いわく「私ですか?(って聞いてないし)68歳です」と書かれていて、意地悪いかもしれないが思わずプロフィールを見に行ってしまった。
え…ご年齢相応では…
なんて思う私も嫌なヤツだが、実際のところ、この人がどうとかコメントがどうとか言うよりも「いくつになっても若く見えた方がいい」という一方的な価値観にうんざりしてしまう。
たとえば秋に紅葉が紅葉するのを見て、「もみじって年中赤だったら可愛いのに」と思う人もいるだろうけど、「もうすっかり秋だなあ」と感慨深く季節を感じたりする人の方が多いんじゃないかな。
私もそんなふうに自分の人生の季節を楽しみたい。
その方が心穏やかになるし、自分もこの世の摂理の一部なんだと思えてなんとなく心豊かになれる。
この髪色もそう。私としてはただそれだけなんだ。
でもだからって、みんながみんなそうでなきゃいけないとも思わない。
もみじ自身が「赤か緑」の二択に飽きたら、別の色に変えてもいいし豹柄にチェンジしたっていい。
それどころか「いつまでも若く見られたい」だって別に構わないし、「黒か白かじゃなくて、髪色自体を楽しみたい」と思えばそれも素敵だ。
ファッションもある種の自己表現だと捉えるなら、年齢に関係なく自分自身をキャンバスにして楽しめばいいと思う。
…みたいなことをThreadsに書いたら、共感するご意見をたくさんいただいた。
「誰にも迷惑かけいてないし、アドバイスも求めていない。自分の人生、自由に楽しめばいいと思う」
「自分が楽しめれば、それ以上でもそれ以外でもない」
「自然体が1番」
「うるせぇ、すっこんでろ!って言いたい」
頼もしい限り。
グレイヘアにしてよかった!
けれど一方で、当然だが、自分が「シニア」になったと実感する出来事にも遭遇している。
スタジオの備品を買うために、初めて近所の大型家庭用品店に行った時のことだ。
スタジオ用の掃除道具やらサニタリーセットやらを選んで、普通にレジで精算を済ませて帰ろうとした時、隣りのレジから聞こえてきたのだ。
「アプリ、お持ちですか?」
「クーポンをご利用になりますか?」
「え?アプリあるの?」
考えてみれば今時どこでも店舗専用のアプリがあるのが当たり前だ。ましてやそこは全国にショップを持つ「お値段以上」の有名店、アプリがないわけがない。
けれど私に対しては、「アプリ」の「ア」もなかった。
そして、ハタと気づいた。
若い店員さんからすれば白髪頭の私は相当なおばあさんなのだ。「アプリがどうとか言ってもわからないだろう」と思われたに違いない。
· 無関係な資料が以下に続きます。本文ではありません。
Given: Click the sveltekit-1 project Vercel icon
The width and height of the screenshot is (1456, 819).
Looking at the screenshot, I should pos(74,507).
60代になり年相応にグレイヘアにして、人から褒められてうれしくて、でも正式に世間からシニア扱いされたことに驚いてしまった。
いやはや、こういうことなんだよね。
年甲斐もなくと言うか年を忘れてというか自覚に乏しかったというか、ピシャッと叩かれた感じだった。
けどさ、アプリくらいダウンロードさせてよ。
私だってクーポン使いたいよ。
さらにこんな経験もした。
ある日、自宅の火炎警報器から電池切れのブザー音が鳴るようになった。
取扱説明書を見るとどうやら10年で本体交換すべき製品らしく、メーカーに問い合わせたところ、すぐに大手住宅メーカーS社から作業員が派遣されてきた。
電池切れは1台だけだったが、おそらく他も寿命を迎えるので全台を取り替えた方がいいと言われ、後日見積を送ってもらうことにした。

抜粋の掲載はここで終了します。